Dataset section start

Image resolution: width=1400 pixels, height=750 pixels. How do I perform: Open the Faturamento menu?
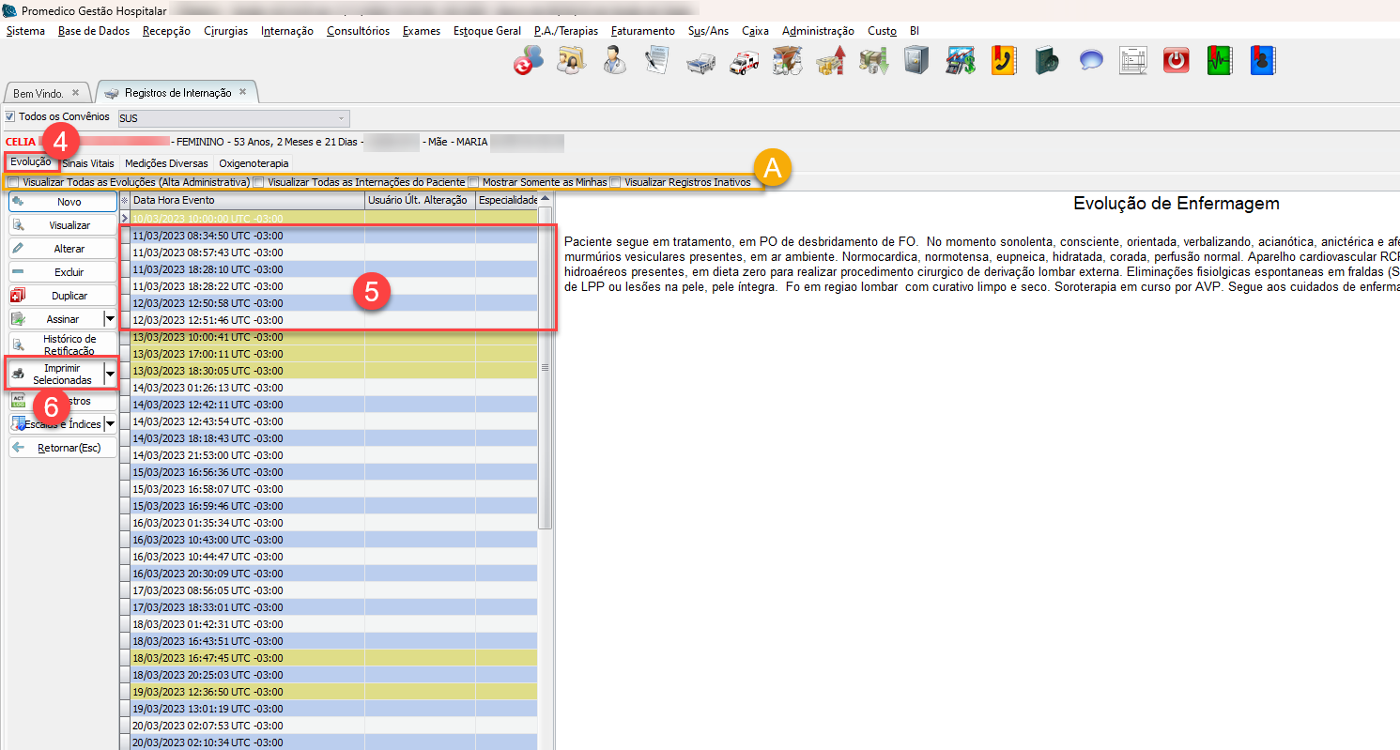coord(642,31)
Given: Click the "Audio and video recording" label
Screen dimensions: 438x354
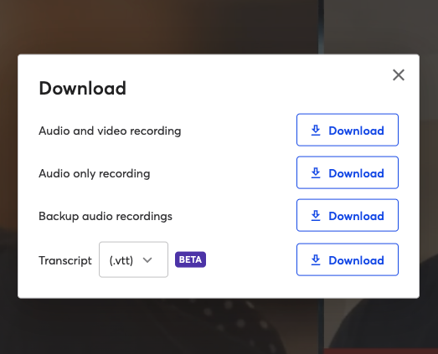Looking at the screenshot, I should tap(110, 131).
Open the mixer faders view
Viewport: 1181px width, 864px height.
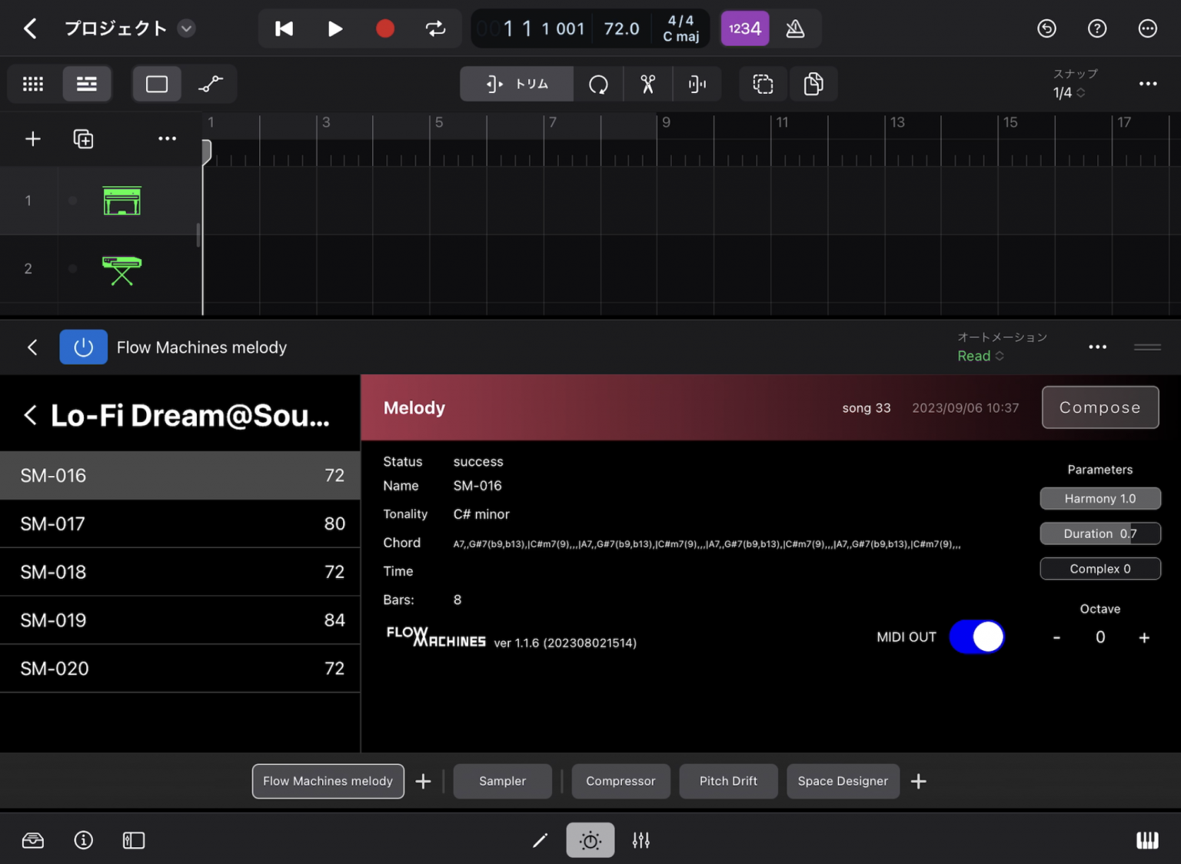pyautogui.click(x=640, y=840)
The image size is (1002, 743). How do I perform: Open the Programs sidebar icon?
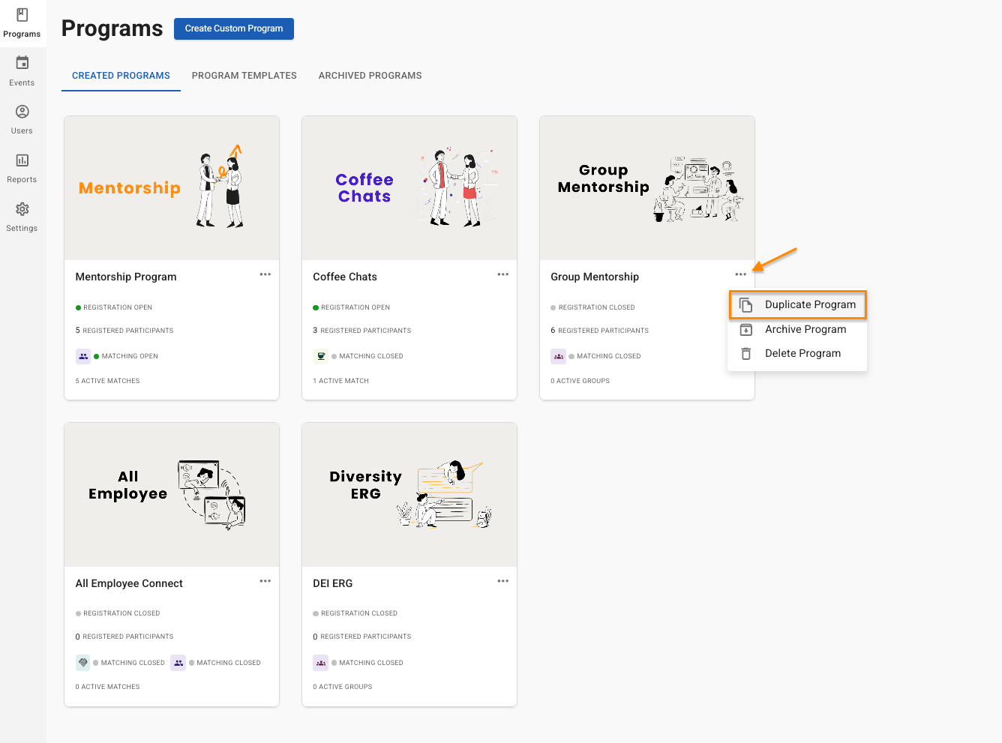[x=23, y=16]
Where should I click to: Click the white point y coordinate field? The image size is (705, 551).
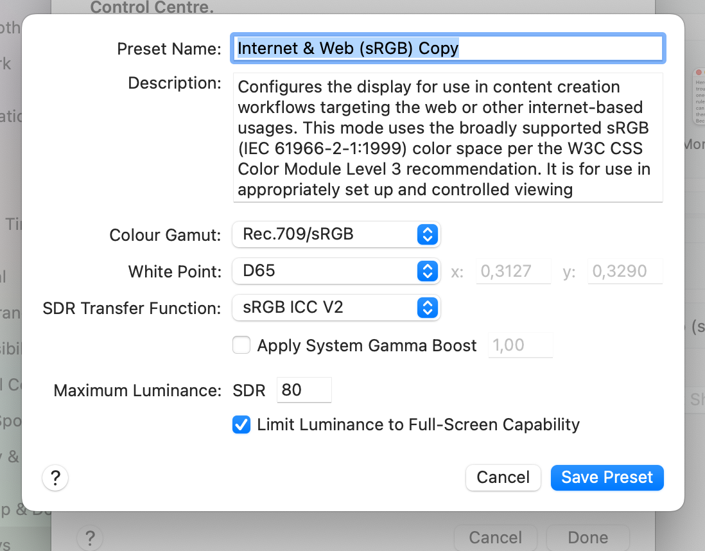point(626,272)
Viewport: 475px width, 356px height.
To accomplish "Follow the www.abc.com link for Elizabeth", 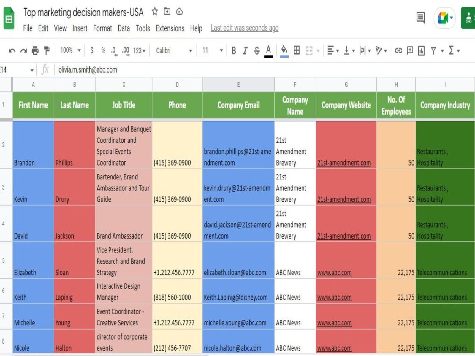I will pos(334,273).
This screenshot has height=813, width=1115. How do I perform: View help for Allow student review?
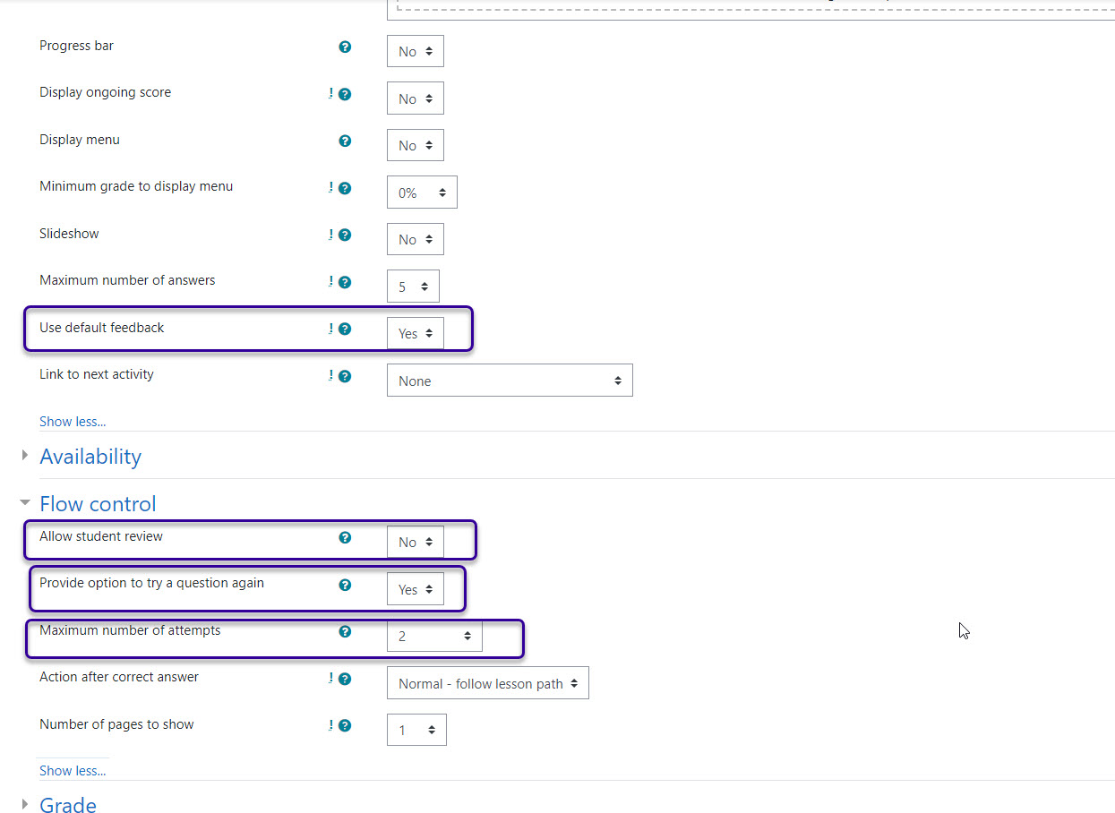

Dataset section end

* _Work instruction_
Return only the lines running from the start of the entries above to the line that contains "Open the mixer faders view", inclusive, and omit every picture.

* _Answer section_
Image resolution: width=1400 pixels, height=750 pixels. How do I perform: Open the Faturamento menu?
coord(642,31)
Given: Click the "Audio and video recording" label
Screen dimensions: 438x354
Looking at the screenshot, I should tap(110, 131).
Open the mixer faders view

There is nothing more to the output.